What is expected:
Would you output the entries below only from the line containing "Szukaj (999, 307)" through the line containing "[Instagram] (145, 38)", exactly as they stand and with both ends included?

Items listed in a dataset
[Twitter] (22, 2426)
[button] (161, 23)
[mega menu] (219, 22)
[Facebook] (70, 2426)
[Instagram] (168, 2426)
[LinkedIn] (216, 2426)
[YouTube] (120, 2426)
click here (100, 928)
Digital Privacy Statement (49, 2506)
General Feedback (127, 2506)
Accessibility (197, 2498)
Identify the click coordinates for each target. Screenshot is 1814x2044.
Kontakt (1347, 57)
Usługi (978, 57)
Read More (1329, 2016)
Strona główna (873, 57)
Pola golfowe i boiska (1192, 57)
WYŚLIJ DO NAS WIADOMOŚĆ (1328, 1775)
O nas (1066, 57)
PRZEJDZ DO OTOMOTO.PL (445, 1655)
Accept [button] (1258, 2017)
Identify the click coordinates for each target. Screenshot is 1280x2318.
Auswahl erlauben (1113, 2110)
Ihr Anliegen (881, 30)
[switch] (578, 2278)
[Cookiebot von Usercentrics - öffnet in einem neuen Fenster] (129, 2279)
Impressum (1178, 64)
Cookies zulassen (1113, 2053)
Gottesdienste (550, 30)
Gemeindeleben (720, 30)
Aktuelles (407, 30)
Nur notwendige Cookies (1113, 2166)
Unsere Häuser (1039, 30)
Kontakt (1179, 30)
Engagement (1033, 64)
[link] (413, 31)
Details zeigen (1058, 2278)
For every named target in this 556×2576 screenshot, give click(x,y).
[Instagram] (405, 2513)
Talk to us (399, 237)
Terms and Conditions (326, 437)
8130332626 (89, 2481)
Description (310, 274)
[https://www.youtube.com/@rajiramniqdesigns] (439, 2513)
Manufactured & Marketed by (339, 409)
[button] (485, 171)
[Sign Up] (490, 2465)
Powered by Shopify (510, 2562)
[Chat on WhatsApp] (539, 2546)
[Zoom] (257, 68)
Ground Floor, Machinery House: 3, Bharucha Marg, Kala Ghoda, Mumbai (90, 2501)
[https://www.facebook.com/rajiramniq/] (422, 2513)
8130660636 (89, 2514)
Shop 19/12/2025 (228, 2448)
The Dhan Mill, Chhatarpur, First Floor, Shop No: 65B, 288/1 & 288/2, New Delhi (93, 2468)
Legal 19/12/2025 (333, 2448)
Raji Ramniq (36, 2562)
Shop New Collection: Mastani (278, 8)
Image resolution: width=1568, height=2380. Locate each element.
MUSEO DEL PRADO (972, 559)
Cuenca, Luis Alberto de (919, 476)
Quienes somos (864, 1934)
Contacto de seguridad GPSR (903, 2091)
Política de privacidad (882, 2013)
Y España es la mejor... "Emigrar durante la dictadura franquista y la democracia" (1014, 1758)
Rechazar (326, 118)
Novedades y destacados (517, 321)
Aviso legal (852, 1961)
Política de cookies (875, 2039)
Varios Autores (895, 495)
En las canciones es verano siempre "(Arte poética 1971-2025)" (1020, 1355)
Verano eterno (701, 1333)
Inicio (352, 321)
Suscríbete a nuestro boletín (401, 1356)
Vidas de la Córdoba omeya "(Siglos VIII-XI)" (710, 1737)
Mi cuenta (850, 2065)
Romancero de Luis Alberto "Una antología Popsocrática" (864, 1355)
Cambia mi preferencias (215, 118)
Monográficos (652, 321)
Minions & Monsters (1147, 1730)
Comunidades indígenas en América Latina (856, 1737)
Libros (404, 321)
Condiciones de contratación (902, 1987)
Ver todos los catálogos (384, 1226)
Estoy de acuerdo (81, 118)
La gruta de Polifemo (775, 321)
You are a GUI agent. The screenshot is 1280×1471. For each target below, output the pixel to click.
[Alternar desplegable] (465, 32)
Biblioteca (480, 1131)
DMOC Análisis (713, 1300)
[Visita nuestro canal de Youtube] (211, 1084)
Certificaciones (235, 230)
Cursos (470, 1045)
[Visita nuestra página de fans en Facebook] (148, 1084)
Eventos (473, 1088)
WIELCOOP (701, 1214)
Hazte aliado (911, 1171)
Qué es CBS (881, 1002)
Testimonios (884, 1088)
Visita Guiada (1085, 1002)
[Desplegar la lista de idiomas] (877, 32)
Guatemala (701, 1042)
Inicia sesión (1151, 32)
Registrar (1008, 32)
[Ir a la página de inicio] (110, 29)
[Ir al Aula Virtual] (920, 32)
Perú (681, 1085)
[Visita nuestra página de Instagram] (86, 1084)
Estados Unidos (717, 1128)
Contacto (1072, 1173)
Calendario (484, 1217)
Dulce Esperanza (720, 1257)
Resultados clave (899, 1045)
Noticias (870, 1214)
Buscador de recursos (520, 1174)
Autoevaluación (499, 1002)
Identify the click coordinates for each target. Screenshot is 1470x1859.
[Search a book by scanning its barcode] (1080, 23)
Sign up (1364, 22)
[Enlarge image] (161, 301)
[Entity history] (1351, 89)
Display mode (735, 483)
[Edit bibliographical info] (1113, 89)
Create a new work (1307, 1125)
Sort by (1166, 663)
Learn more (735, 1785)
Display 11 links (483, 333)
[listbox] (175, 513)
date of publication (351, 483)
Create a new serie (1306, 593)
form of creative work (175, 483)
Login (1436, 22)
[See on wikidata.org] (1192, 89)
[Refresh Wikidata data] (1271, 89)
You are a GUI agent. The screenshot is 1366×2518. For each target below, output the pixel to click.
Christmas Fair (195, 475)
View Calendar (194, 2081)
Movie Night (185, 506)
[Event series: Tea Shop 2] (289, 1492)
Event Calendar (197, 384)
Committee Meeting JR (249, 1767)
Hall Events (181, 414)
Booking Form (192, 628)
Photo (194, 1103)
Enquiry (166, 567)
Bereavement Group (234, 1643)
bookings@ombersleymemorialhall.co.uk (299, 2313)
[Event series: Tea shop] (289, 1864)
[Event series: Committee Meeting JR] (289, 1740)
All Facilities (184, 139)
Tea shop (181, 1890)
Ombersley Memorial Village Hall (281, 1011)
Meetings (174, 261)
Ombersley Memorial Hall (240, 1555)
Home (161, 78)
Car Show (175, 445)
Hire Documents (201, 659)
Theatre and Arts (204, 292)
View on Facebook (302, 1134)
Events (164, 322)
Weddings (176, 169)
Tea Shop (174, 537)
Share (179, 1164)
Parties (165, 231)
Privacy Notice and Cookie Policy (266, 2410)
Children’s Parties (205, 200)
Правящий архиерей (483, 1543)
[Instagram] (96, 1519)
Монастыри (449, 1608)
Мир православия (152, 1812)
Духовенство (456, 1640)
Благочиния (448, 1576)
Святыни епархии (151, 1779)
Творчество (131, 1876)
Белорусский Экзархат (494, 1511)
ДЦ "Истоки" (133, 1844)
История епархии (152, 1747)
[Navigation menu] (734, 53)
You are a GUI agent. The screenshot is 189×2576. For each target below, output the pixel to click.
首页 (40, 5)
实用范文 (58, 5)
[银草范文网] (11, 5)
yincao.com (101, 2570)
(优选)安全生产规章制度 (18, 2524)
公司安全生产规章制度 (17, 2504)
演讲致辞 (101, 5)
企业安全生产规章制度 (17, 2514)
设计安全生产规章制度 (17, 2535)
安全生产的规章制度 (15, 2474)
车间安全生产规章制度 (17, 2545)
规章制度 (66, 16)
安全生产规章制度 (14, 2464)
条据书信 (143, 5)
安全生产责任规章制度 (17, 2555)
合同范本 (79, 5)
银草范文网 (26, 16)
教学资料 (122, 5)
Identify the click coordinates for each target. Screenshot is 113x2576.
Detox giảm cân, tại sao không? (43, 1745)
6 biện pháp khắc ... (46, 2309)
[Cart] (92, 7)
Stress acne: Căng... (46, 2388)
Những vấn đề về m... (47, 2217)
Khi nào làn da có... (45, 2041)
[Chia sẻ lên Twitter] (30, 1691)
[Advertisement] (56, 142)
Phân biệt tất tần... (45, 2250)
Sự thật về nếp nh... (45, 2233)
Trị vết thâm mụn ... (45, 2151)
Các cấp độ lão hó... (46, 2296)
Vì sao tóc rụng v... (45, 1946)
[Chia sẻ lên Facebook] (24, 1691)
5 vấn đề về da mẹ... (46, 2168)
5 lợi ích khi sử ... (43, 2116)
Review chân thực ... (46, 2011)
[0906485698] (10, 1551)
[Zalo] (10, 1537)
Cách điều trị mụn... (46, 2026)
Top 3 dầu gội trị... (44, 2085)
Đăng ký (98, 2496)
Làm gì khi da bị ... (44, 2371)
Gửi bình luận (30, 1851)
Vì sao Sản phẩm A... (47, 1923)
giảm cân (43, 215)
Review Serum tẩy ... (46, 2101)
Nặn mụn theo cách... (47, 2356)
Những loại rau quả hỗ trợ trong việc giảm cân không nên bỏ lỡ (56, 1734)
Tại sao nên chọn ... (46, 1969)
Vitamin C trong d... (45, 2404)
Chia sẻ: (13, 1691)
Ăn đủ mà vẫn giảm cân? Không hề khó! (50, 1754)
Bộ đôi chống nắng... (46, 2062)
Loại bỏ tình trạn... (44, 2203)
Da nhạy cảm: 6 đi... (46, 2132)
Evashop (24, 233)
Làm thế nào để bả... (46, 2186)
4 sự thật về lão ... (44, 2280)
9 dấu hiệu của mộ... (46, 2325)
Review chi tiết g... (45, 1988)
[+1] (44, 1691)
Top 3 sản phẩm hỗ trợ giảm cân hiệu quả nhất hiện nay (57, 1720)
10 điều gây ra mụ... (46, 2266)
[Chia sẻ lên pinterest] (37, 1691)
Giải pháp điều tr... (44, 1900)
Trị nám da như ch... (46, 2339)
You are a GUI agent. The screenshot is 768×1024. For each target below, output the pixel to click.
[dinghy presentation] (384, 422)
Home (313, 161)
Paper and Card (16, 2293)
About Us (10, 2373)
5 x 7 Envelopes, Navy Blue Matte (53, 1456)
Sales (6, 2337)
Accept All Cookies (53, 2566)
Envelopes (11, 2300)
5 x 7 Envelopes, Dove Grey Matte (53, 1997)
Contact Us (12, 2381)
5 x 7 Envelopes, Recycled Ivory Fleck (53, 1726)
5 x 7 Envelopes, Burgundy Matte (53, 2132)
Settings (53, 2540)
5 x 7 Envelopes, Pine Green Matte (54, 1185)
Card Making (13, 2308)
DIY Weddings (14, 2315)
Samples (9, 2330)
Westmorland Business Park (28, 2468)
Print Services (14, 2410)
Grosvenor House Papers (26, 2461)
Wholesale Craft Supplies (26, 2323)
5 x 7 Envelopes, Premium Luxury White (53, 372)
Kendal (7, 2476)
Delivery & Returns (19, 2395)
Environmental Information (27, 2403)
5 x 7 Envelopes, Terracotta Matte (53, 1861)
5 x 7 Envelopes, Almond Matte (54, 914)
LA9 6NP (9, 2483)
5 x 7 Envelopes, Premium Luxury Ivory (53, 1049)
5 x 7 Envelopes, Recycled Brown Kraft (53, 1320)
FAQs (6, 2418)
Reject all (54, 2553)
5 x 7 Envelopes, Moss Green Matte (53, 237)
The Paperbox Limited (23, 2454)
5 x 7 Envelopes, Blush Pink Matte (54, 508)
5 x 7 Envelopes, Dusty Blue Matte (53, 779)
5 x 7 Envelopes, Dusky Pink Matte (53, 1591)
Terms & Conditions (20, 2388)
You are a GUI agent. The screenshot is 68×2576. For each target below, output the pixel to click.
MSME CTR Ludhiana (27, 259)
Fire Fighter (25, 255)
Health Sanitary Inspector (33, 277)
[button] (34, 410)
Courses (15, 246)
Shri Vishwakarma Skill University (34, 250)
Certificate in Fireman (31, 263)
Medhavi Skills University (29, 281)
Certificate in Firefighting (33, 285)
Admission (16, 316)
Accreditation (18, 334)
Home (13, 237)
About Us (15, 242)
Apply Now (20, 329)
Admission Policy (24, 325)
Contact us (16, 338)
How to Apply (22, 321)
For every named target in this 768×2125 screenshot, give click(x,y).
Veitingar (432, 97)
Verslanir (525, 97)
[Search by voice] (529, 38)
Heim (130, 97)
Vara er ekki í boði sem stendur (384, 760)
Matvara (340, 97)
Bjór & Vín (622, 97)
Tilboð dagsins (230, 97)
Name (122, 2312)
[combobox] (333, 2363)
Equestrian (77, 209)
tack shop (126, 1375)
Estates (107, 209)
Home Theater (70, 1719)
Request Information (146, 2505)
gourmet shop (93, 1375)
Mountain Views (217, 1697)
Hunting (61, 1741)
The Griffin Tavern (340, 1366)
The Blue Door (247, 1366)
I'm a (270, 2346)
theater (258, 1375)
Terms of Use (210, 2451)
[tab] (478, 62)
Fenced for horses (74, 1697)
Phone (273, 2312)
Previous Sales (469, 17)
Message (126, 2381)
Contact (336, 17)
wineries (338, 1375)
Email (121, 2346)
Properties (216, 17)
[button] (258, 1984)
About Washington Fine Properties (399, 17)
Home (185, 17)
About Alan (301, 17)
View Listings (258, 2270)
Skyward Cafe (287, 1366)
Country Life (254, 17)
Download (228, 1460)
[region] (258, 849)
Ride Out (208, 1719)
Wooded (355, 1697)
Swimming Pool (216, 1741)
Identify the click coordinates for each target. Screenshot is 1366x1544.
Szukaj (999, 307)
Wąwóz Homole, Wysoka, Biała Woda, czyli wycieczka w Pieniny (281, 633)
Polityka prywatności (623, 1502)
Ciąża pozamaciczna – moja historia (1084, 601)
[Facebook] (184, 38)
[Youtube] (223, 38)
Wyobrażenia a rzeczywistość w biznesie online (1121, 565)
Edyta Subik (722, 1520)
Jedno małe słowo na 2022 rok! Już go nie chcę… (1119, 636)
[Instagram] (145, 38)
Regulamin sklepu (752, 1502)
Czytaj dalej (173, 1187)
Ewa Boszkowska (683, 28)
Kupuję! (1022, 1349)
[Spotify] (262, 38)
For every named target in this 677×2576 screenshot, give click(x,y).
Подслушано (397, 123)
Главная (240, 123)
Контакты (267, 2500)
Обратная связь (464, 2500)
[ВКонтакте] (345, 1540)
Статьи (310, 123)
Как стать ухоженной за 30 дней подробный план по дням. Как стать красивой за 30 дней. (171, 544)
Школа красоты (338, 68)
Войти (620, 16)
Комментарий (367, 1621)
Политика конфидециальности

Exercise solution:
Szukaj (999, 307)
Wąwóz Homole, Wysoka, Biała Woda, czyli wycieczka w Pieniny (281, 633)
Polityka prywatności (623, 1502)
Ciąża pozamaciczna – moja historia (1084, 601)
[Facebook] (184, 38)
[Youtube] (223, 38)
Wyobrażenia a rzeczywistość w biznesie online (1121, 565)
Edyta Subik (722, 1520)
Jedno małe słowo na 2022 rok! Już go nie chcę… (1119, 636)
[Instagram] (145, 38)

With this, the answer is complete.